University of Texas, City of Austin add first official bike lanes to campus road

Nicole Stuessy

After seven years of planning, a project to add the first official dedicated bike lanes on the eastern edge of UT’s campus is underway.

Protected bicycle lanes on Manor Road, from Clyde Littlefield Drive to Dean Keeton Street, have been a long-standing recommendation from the City’s 2014 Bicycle Plan. The City was able to move forward on the project following the 2016 Mobility Bond Program, said Laura Dierenfield, a active transportation program manager within the Austin Transportation Department. 

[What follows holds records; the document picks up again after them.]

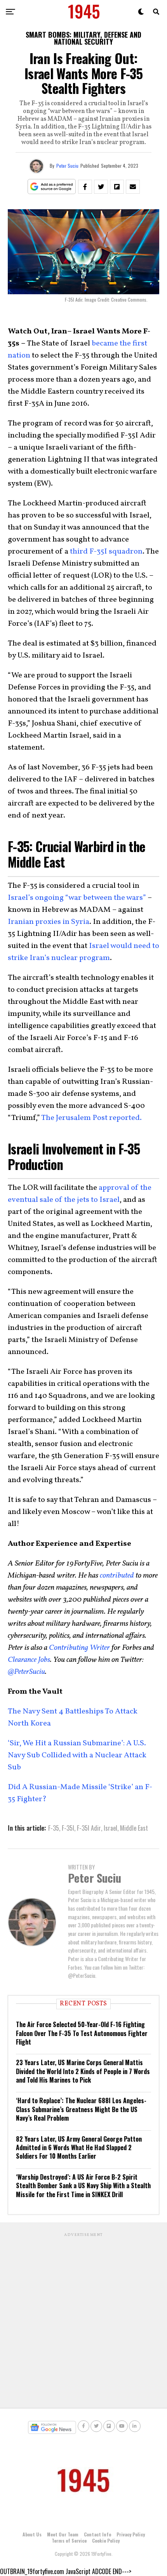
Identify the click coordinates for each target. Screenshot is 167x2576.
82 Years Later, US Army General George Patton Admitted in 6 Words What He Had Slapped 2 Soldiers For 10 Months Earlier (79, 2147)
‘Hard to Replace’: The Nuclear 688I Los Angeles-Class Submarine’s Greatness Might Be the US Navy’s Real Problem (81, 2109)
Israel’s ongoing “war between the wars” (77, 897)
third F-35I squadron (105, 551)
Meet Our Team (62, 2534)
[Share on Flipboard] (117, 187)
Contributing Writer (79, 1647)
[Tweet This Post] (101, 187)
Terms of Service (69, 2540)
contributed (117, 1575)
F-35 (53, 1828)
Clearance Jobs (29, 1659)
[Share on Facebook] (85, 187)
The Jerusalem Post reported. (91, 1118)
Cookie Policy (106, 2540)
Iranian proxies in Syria (48, 922)
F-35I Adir (89, 1828)
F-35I (68, 1828)
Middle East (134, 1828)
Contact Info (97, 2534)
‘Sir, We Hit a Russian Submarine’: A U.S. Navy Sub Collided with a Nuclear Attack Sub (77, 1755)
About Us (32, 2534)
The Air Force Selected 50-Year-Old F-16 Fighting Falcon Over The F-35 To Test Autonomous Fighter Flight (82, 2033)
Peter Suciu (67, 165)
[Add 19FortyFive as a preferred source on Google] (52, 187)
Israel (110, 1828)
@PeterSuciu (26, 1671)
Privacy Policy (131, 2534)
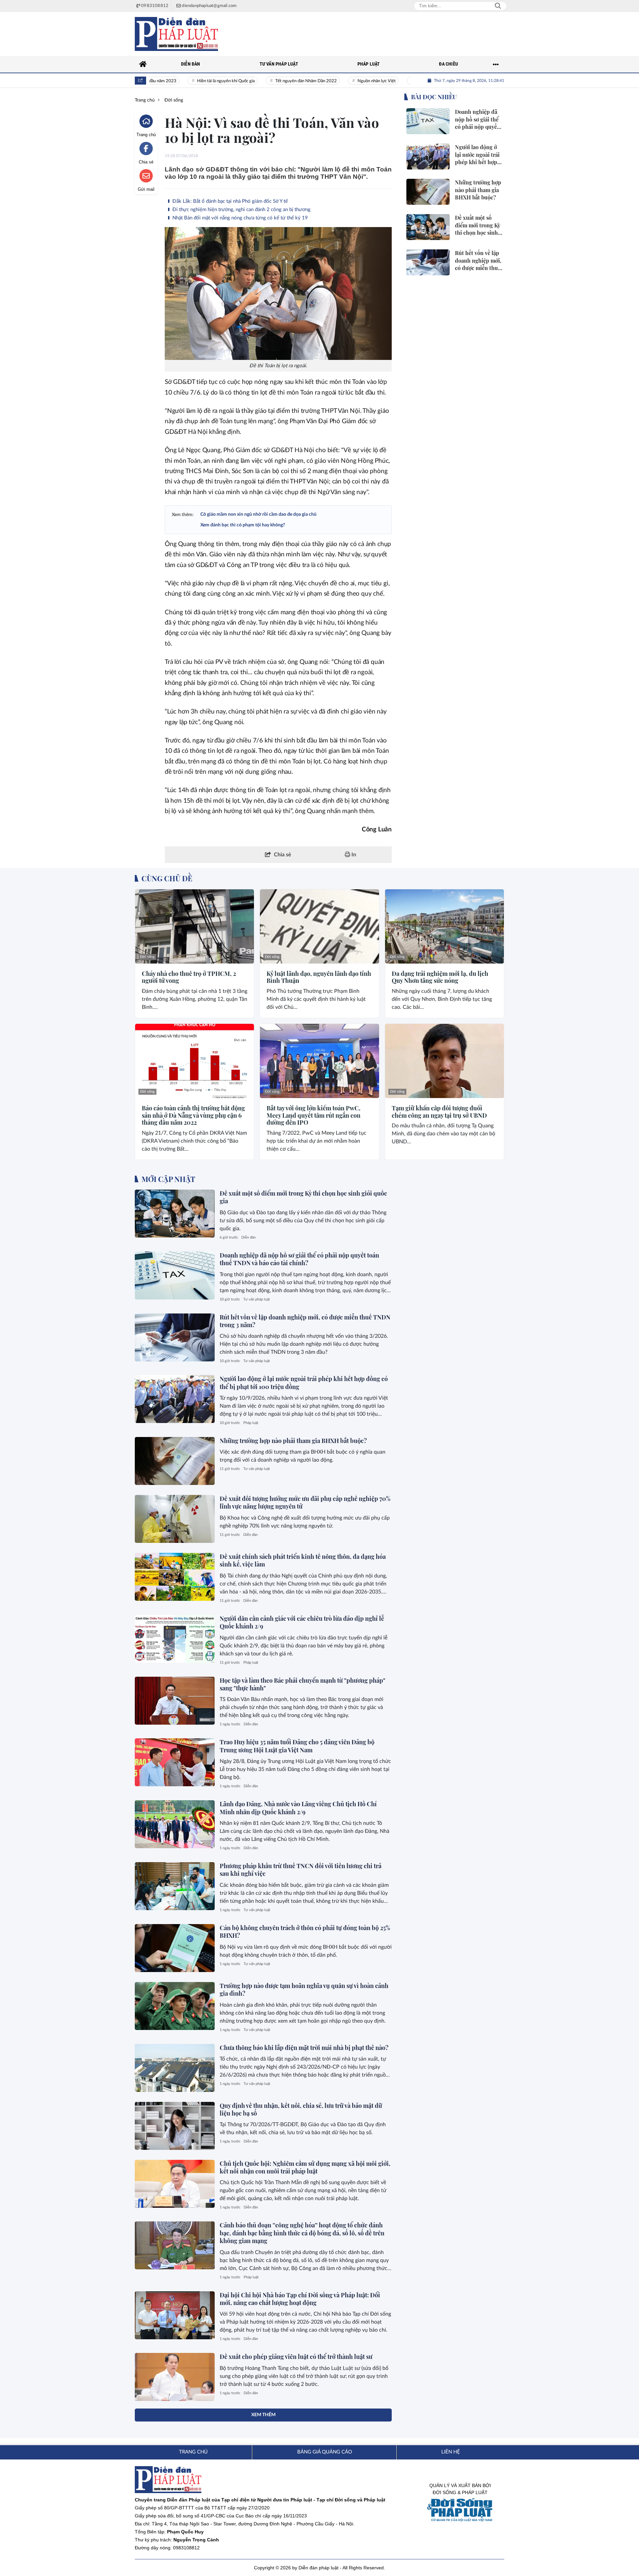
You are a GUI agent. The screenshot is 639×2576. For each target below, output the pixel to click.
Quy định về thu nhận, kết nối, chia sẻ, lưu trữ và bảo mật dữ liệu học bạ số (301, 2109)
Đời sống (147, 957)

“We did a big participation process in the summer of 2017 called Walk + Bike Talks,” Dierenfield said. “This project is certainly one that was of a high need, and we were able to take it up soon thereafter with a public process and then work out how best to address the needs of people using the street.”

Jeremy Hernandez, bicycle specialist for UT Parking and Transportation services, said in the past, sharrows, or lane markings used on roads too narrow for separate bike lanes, have been added to campus roads. 

Parking and Transportation Services has been working with the Texas Department of Transportation and the City of Austin on this project to provide campus connection with bike lanes from the east side, Hernandez said.

“The project was always planned to eventually add lanes,” Hernandez said in an email. “It will eventually continue and connect to Manor Road under I-35.”

Once completed, the bike lanes are estimated to cost approximately $73,000 for painted lines and plastic delineators along the road to physically separate the lane from other traffic, according to the project website.


Dierenfield said the Austin Transportation Department will decide the level of separation for bike lanes based on how heavily utilized the area is.

“This connection on Clyde Littlefield and Manor offers really important East-West connection for all ages and abilities,” Dierenfield said. “What we’re looking to do is try to provide that level of comfort to all people who are biking, scootering and getting to and from campus along that route.”

Tristan Heinen, a member of the Campus Bike Alliance and the City’s Bicycle Advisory Council, said while this bike lane connection is nice for those cycling in that area, there still are not any safe biking connections for students living in other areas.

“It doesn’t provide a connection for where the bulk of students live,” Heinen, a biology senior, said. “There is no safe bike route from West Campus to the UT campus. Not enough students use this route to make it a high priority for UT.”

Heinen said he would like to see the University also put more effort into adding bike lanes on busier campus roads, such as San Jacinto Boulevard or Speedway.

“With the new lanes, you get a safe biking facility for two minutes of your ride, and then you’re sharing with buses and traffic again,” Heinen said. “It just feels a little bit like they’re checking the box on having bike lanes without actually taking a systemic and University-wide approach to the safety of students.”